(Stored data entries)
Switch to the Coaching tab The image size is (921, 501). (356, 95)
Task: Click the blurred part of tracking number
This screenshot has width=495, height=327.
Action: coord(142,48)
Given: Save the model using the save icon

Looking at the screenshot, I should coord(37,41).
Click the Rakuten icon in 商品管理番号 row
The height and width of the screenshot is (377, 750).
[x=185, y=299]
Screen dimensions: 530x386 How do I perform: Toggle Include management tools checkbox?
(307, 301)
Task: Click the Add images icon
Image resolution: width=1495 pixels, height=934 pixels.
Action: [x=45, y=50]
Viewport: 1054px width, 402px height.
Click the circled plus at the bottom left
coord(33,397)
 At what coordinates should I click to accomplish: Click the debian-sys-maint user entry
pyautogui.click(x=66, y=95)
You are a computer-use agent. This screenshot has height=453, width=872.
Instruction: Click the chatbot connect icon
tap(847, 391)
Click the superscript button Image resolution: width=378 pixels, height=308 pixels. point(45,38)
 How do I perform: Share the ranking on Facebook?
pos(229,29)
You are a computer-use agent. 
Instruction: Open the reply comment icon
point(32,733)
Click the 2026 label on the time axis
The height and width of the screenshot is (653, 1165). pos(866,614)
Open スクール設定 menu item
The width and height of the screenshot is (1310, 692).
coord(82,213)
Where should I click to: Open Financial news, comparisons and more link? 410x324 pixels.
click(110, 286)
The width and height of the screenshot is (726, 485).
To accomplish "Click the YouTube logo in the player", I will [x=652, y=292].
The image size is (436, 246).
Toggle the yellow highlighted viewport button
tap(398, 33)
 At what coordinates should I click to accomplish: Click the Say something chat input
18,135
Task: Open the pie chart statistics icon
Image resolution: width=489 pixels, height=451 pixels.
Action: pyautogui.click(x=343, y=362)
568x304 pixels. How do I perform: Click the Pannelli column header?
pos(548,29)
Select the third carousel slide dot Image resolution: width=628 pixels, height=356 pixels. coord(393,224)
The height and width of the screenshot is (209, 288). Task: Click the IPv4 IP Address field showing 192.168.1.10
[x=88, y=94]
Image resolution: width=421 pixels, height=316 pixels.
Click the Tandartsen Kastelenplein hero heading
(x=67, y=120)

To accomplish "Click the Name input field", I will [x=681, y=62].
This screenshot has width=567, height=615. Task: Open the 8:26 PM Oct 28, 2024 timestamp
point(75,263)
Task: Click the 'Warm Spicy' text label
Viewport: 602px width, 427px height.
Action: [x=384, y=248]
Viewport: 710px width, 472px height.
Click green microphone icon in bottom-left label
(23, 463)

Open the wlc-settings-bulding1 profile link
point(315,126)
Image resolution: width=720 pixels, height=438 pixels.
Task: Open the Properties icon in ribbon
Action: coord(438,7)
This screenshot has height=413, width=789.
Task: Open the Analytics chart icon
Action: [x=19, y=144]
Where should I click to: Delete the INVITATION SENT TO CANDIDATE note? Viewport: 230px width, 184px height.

## Exercise
Only the lines from the one containing "Open the wlc-settings-bulding1 profile link" through the end of the data above are wanted, both ends included; restate them word for word.

## Task answer
Open the wlc-settings-bulding1 profile link
point(315,126)
Image resolution: width=720 pixels, height=438 pixels.
Task: Open the Properties icon in ribbon
Action: coord(438,7)
This screenshot has height=413, width=789.
Task: Open the Analytics chart icon
Action: [x=19, y=144]
Where should I click to: Delete the INVITATION SENT TO CANDIDATE note? Viewport: 230px width, 184px height.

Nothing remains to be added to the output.